-- SOURCE RECORDS follows --

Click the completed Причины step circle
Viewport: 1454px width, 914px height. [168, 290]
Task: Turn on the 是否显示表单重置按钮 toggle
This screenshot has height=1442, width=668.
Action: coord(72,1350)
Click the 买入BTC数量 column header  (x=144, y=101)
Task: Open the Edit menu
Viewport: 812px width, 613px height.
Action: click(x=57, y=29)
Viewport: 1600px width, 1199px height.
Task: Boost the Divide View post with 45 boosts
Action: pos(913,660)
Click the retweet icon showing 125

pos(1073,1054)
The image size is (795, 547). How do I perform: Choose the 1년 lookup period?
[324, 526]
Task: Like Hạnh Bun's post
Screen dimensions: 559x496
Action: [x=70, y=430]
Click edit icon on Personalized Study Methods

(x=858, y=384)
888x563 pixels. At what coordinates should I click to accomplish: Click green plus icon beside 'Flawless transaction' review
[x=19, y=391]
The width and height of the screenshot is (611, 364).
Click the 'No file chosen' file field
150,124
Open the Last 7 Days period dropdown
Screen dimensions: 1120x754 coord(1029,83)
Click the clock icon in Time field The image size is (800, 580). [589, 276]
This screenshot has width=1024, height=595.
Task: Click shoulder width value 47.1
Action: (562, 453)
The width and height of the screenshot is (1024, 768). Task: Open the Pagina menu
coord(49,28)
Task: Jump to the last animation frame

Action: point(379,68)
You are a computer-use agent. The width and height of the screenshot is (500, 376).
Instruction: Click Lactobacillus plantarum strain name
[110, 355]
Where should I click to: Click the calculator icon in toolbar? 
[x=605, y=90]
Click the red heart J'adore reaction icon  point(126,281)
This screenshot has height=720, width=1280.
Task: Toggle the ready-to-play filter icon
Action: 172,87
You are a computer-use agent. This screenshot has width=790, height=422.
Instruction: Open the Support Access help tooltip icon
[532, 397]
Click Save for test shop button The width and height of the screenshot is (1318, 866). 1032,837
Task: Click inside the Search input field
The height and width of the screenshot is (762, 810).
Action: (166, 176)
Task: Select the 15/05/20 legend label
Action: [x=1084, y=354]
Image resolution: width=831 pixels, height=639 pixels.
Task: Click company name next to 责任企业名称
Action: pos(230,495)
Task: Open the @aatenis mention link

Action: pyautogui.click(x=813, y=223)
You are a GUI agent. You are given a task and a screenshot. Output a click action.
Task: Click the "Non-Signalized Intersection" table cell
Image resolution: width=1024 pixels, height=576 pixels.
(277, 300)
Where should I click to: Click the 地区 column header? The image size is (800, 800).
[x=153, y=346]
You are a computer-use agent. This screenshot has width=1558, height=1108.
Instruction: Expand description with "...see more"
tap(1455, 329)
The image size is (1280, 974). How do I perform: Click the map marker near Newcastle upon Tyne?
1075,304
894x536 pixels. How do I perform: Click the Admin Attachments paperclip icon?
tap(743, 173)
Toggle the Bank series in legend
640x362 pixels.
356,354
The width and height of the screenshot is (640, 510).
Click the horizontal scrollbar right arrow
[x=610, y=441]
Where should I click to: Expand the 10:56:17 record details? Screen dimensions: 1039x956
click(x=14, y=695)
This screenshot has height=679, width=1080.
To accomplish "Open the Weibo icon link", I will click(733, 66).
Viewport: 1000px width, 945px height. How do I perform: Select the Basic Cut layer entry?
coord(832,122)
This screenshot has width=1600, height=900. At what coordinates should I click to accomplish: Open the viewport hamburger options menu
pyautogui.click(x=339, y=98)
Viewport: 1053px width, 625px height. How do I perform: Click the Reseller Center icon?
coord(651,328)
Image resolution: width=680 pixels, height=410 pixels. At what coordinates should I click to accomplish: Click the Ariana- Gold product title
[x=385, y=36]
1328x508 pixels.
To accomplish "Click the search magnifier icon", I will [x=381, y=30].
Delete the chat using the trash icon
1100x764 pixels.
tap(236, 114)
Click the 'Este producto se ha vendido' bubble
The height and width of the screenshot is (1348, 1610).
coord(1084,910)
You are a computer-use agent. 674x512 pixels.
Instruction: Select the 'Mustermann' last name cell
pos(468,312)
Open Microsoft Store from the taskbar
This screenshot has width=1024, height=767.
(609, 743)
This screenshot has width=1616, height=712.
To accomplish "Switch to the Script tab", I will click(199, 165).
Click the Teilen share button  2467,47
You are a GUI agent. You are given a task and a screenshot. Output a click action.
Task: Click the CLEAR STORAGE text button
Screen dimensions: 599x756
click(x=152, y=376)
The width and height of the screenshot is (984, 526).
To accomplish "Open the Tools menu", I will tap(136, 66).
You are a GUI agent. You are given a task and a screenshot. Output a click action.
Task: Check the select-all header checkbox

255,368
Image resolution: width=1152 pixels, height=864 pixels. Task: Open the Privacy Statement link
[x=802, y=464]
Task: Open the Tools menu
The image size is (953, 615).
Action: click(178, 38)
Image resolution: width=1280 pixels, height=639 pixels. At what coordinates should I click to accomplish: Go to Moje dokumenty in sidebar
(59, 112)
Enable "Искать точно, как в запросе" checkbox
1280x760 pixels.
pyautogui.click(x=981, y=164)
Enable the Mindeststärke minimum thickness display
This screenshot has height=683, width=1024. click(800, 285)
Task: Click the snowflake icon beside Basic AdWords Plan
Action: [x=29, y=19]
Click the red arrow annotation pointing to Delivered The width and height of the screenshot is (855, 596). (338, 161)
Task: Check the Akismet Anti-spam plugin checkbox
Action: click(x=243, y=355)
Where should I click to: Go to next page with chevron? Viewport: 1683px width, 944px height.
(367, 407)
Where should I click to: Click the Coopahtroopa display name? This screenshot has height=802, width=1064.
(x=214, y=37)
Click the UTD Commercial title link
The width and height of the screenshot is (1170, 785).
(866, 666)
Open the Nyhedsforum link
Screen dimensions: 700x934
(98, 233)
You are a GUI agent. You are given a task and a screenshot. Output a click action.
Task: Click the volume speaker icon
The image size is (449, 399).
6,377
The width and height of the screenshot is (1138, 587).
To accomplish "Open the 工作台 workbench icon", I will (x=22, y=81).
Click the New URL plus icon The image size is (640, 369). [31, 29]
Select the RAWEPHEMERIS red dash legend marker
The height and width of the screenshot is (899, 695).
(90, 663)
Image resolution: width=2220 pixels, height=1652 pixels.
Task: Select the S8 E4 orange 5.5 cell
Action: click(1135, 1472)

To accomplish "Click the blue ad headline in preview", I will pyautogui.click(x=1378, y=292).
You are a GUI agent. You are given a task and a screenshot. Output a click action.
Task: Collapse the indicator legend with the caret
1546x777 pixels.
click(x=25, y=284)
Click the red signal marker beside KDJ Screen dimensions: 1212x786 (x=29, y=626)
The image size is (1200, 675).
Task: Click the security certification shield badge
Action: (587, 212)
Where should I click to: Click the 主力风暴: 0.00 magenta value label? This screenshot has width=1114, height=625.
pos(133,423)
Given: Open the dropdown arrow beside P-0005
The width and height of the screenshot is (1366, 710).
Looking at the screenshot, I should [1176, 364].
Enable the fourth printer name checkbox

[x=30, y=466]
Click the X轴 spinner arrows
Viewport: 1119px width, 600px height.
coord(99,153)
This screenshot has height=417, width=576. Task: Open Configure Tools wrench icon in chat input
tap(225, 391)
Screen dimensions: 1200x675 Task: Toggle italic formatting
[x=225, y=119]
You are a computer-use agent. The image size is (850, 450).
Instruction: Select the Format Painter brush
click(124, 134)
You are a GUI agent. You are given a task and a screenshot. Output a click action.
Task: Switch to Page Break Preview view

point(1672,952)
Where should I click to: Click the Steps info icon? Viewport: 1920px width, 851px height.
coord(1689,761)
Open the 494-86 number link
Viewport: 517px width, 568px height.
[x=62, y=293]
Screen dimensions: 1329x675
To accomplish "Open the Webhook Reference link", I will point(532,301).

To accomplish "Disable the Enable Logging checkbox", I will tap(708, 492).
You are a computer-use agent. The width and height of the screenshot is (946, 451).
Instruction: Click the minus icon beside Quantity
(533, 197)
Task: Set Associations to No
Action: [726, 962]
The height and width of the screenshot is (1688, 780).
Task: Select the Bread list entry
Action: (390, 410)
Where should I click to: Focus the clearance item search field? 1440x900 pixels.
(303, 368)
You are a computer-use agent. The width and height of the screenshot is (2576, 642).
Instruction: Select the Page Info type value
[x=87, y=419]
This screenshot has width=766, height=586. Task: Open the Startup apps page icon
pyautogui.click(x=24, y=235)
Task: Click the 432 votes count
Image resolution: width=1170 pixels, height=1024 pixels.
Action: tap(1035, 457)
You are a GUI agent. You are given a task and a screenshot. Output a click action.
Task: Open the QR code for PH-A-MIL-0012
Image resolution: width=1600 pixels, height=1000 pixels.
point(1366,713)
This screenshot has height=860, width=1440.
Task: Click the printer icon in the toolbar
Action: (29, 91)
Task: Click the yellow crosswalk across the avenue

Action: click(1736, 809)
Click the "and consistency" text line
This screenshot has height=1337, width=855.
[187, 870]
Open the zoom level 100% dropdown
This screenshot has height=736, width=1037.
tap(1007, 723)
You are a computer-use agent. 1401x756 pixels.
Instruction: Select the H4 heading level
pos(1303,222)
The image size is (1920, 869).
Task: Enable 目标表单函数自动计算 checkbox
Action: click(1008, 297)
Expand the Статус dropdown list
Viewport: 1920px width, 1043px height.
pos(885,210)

-- SOURCE RECORDS concluded --

Up to and including the line with "Task: Like Hạnh Bun's post", please return the records exactly, beginning from their first line.

Click the completed Причины step circle
Viewport: 1454px width, 914px height. [168, 290]
Task: Turn on the 是否显示表单重置按钮 toggle
This screenshot has height=1442, width=668.
Action: coord(72,1350)
Click the 买入BTC数量 column header  (x=144, y=101)
Task: Open the Edit menu
Viewport: 812px width, 613px height.
Action: click(x=57, y=29)
Viewport: 1600px width, 1199px height.
Task: Boost the Divide View post with 45 boosts
Action: pos(913,660)
Click the retweet icon showing 125

pos(1073,1054)
The image size is (795, 547). How do I perform: Choose the 1년 lookup period?
[324, 526]
Task: Like Hạnh Bun's post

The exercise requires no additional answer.